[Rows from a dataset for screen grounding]
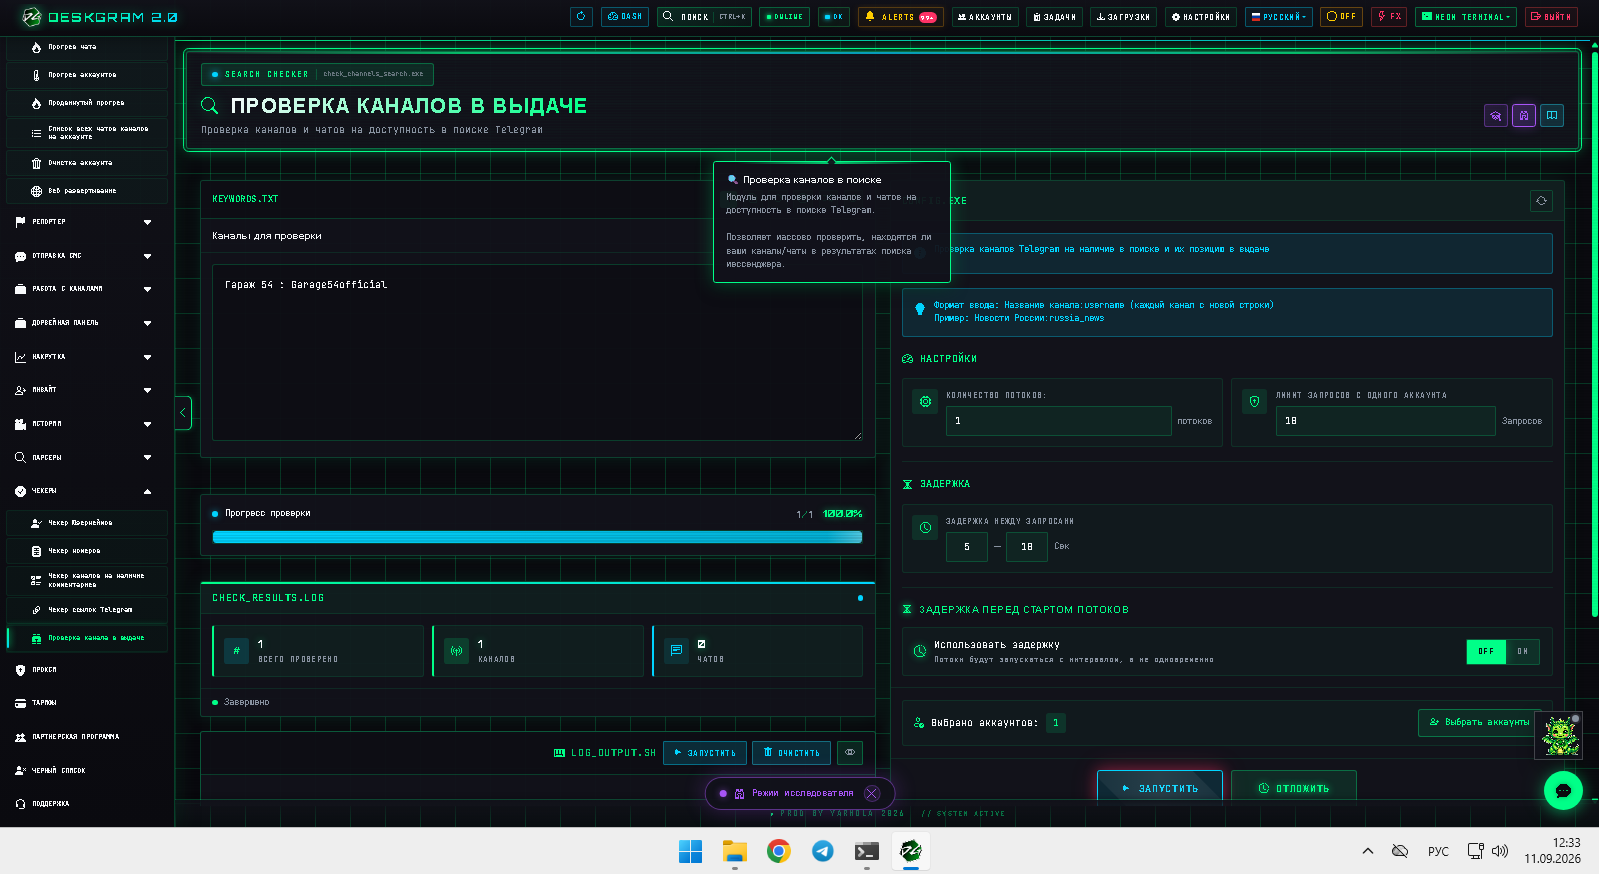Click the graduation cap tutorial icon
Image resolution: width=1599 pixels, height=874 pixels.
pos(1496,116)
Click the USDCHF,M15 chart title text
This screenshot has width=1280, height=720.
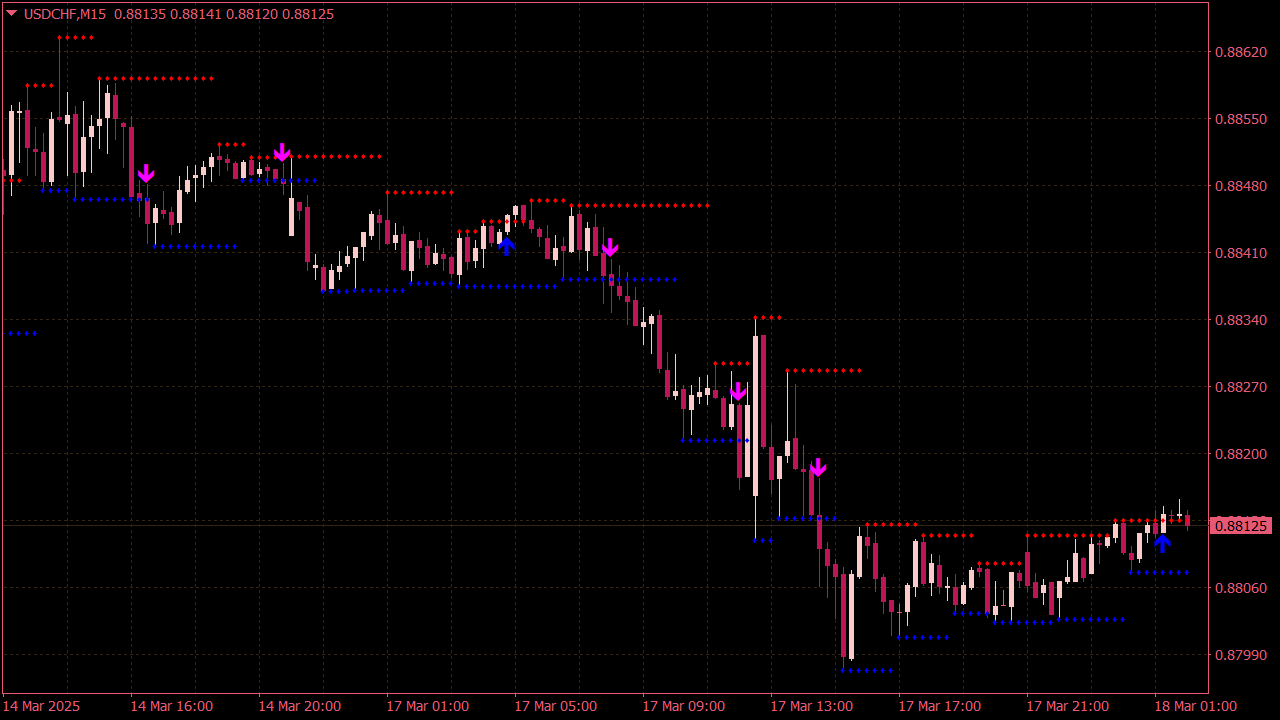click(x=65, y=14)
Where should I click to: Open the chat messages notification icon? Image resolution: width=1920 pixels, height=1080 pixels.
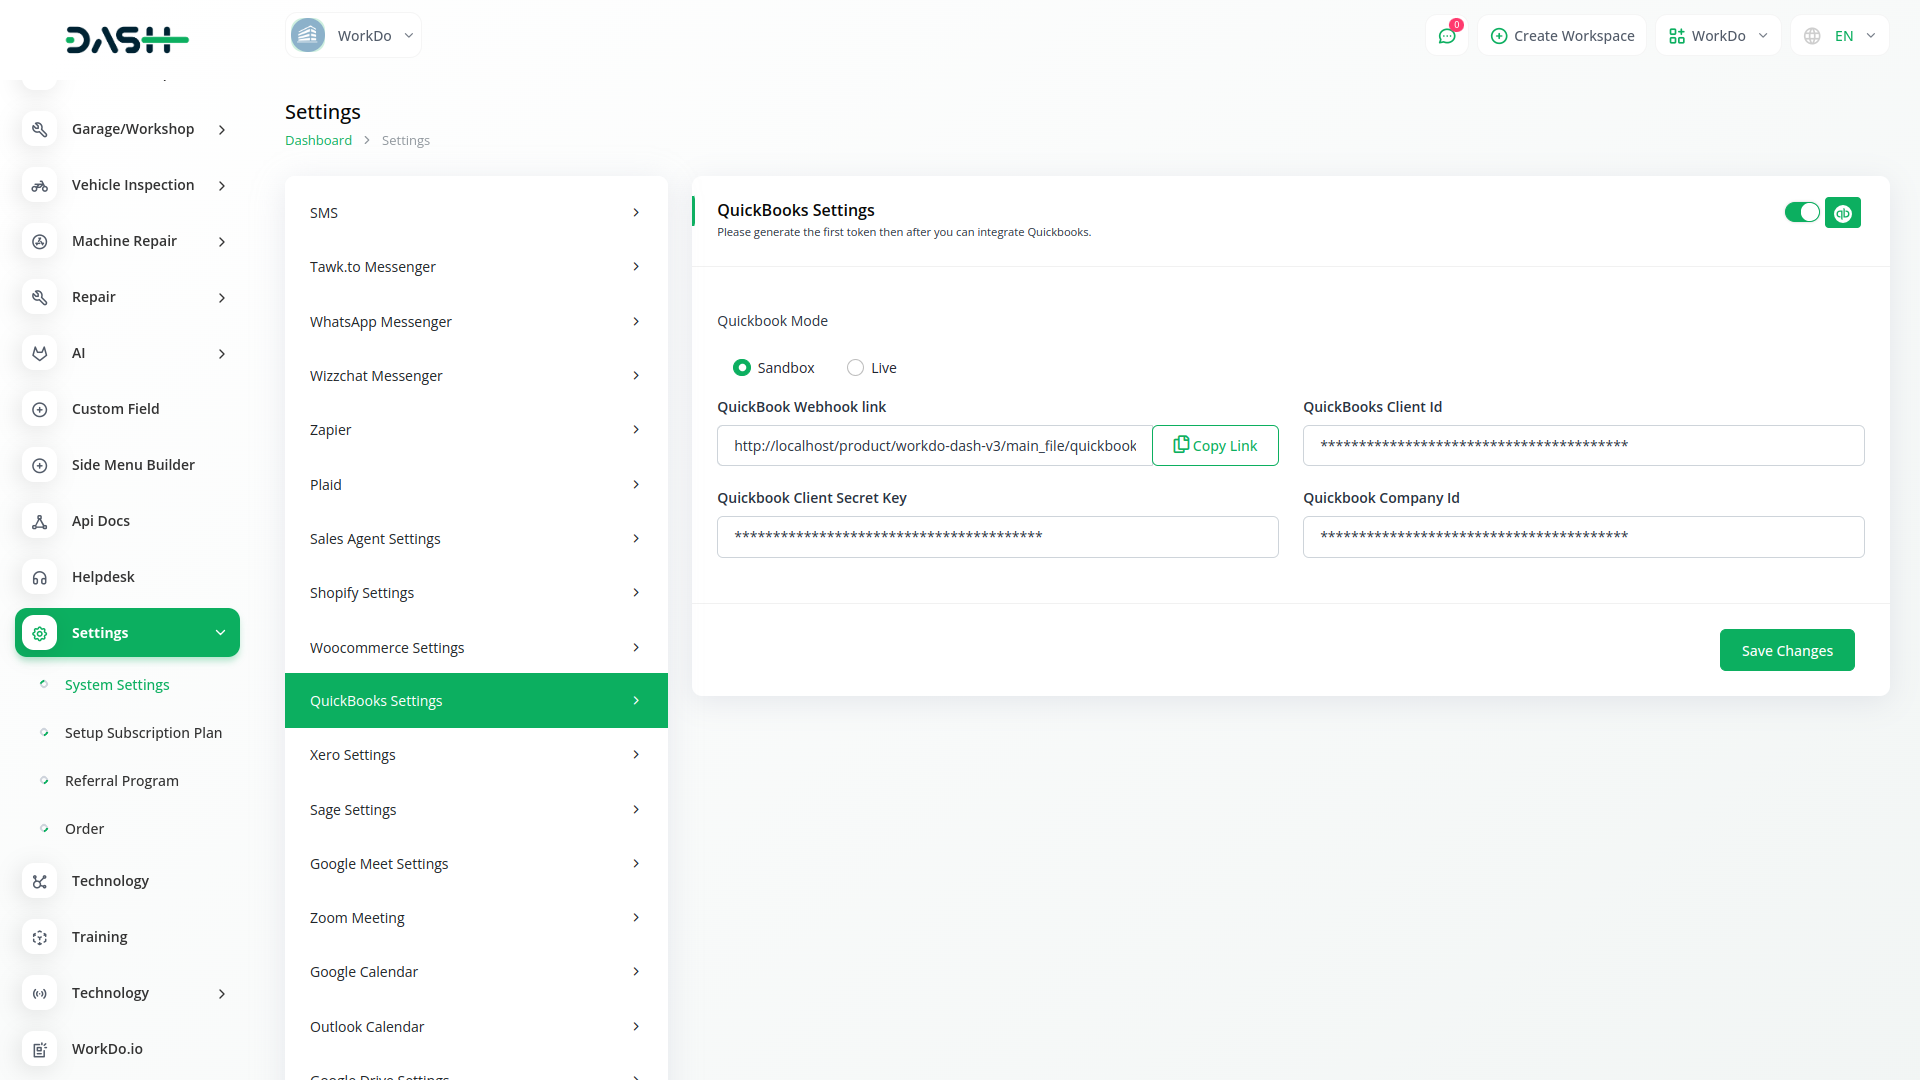click(x=1446, y=36)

• GOAL:
Return every line of the listing above word for word, leaving out the pictures.

• FINISHED TASK:
Click the graduation cap tutorial icon
Image resolution: width=1599 pixels, height=874 pixels.
pos(1496,116)
Click the USDCHF,M15 chart title text
This screenshot has width=1280, height=720.
click(x=65, y=14)
Where should I click to: Open the chat messages notification icon? Image resolution: width=1920 pixels, height=1080 pixels.
click(x=1446, y=36)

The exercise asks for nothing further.